**WHAT IS EXPECTED**
Please return all lines from the records below that include the string "computer".
*** Opening of EXTRACTED RECORDS ***
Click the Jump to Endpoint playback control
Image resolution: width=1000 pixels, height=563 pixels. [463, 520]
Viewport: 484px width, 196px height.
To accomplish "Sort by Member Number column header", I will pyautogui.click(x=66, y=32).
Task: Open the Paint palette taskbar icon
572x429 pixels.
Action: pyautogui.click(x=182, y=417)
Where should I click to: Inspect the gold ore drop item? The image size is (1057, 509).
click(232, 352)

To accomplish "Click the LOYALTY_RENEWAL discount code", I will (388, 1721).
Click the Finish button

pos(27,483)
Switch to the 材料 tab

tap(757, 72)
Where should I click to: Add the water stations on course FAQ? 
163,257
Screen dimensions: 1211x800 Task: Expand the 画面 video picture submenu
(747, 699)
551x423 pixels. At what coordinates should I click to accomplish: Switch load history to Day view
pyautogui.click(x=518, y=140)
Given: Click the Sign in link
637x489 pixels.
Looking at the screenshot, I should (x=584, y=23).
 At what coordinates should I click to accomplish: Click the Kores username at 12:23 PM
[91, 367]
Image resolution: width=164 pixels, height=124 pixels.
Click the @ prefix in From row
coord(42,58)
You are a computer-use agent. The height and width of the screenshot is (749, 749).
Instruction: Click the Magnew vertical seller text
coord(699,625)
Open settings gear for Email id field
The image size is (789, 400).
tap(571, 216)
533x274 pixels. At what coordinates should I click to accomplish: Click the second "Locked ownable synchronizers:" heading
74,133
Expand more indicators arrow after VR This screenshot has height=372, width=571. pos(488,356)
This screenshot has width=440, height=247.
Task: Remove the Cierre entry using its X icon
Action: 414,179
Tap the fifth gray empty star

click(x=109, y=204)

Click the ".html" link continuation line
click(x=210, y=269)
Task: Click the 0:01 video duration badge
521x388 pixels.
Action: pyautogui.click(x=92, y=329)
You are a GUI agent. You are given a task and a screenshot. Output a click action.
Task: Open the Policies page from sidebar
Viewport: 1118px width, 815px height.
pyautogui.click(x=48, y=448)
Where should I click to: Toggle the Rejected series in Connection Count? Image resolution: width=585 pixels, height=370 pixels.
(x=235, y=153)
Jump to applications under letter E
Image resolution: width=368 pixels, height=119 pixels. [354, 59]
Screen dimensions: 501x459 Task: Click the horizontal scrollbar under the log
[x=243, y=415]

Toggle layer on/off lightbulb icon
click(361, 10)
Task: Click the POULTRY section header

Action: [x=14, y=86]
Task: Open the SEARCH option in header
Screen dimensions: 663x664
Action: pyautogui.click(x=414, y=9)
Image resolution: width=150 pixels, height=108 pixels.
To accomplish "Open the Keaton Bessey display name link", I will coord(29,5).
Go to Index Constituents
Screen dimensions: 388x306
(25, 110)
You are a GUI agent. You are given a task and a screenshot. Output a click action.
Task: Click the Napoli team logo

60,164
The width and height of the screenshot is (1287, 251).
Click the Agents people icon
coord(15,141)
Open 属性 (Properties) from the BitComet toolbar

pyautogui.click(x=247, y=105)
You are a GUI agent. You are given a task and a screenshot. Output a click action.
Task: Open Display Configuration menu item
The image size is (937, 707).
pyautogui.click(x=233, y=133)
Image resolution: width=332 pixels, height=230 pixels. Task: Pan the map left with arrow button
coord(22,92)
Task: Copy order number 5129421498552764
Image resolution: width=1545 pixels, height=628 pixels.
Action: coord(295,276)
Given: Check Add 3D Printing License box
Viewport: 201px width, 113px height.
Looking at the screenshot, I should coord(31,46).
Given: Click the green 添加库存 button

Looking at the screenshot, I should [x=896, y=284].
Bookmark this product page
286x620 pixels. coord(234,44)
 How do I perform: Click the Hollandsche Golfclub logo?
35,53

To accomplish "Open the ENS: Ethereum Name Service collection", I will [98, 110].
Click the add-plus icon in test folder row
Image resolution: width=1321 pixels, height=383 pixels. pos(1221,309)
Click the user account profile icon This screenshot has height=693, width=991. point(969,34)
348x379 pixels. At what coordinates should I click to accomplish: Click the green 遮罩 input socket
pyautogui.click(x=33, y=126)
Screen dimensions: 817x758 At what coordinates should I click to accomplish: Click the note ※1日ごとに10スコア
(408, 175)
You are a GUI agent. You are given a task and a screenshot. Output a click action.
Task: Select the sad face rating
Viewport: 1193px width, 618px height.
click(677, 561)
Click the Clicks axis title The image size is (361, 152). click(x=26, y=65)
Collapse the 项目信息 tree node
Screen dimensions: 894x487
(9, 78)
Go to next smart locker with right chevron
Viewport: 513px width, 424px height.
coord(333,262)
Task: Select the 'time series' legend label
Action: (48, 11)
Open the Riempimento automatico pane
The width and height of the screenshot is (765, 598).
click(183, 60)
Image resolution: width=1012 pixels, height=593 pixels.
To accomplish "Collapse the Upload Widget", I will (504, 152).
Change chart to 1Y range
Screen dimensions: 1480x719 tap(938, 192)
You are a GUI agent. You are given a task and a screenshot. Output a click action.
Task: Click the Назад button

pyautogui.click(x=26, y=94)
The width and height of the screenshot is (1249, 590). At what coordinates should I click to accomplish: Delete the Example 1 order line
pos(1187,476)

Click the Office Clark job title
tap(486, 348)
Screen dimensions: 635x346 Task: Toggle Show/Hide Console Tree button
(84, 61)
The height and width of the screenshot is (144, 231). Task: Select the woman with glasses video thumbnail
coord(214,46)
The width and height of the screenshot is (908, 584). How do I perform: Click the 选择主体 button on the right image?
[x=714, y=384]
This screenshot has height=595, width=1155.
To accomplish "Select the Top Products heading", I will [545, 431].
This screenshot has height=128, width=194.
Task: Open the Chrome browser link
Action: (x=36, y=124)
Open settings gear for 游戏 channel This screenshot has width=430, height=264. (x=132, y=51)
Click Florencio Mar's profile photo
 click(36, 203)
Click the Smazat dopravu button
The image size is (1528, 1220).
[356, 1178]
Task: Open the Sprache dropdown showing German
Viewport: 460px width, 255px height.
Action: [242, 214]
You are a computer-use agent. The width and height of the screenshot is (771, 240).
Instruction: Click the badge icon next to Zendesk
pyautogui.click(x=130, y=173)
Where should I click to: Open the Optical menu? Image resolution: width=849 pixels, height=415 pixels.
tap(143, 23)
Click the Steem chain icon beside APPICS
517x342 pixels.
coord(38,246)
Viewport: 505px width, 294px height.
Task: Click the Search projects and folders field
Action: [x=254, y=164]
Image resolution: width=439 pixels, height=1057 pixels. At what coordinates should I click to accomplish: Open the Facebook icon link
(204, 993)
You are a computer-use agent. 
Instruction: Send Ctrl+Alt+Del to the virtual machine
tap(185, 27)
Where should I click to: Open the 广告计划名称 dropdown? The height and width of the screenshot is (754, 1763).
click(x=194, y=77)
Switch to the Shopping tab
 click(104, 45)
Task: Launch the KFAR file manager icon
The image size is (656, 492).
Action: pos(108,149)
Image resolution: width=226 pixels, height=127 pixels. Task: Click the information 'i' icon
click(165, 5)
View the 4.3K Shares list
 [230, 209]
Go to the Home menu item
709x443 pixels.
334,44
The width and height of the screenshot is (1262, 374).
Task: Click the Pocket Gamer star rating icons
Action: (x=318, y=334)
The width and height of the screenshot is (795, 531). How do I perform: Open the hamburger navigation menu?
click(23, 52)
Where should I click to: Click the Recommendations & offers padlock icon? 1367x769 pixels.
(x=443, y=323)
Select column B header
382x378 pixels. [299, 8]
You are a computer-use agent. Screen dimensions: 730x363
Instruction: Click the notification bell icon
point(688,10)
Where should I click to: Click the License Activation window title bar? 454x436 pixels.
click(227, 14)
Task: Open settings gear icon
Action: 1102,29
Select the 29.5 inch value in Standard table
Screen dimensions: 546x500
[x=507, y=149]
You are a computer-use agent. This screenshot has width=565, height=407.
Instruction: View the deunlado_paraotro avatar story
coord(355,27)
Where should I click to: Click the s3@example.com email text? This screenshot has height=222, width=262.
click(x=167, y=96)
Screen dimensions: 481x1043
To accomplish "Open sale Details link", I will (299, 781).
*** Close of EXTRACTED RECORDS ***
**THE ANSWER**
You are a computer-use agent. The height and width of the screenshot is (749, 749).
You are a computer-use agent. The width and height of the screenshot is (771, 240).
You are a computer-use agent. 
You are a computer-use agent. Screen dimensions: 730x363
You are a computer-use agent. This screenshot has width=565, height=407.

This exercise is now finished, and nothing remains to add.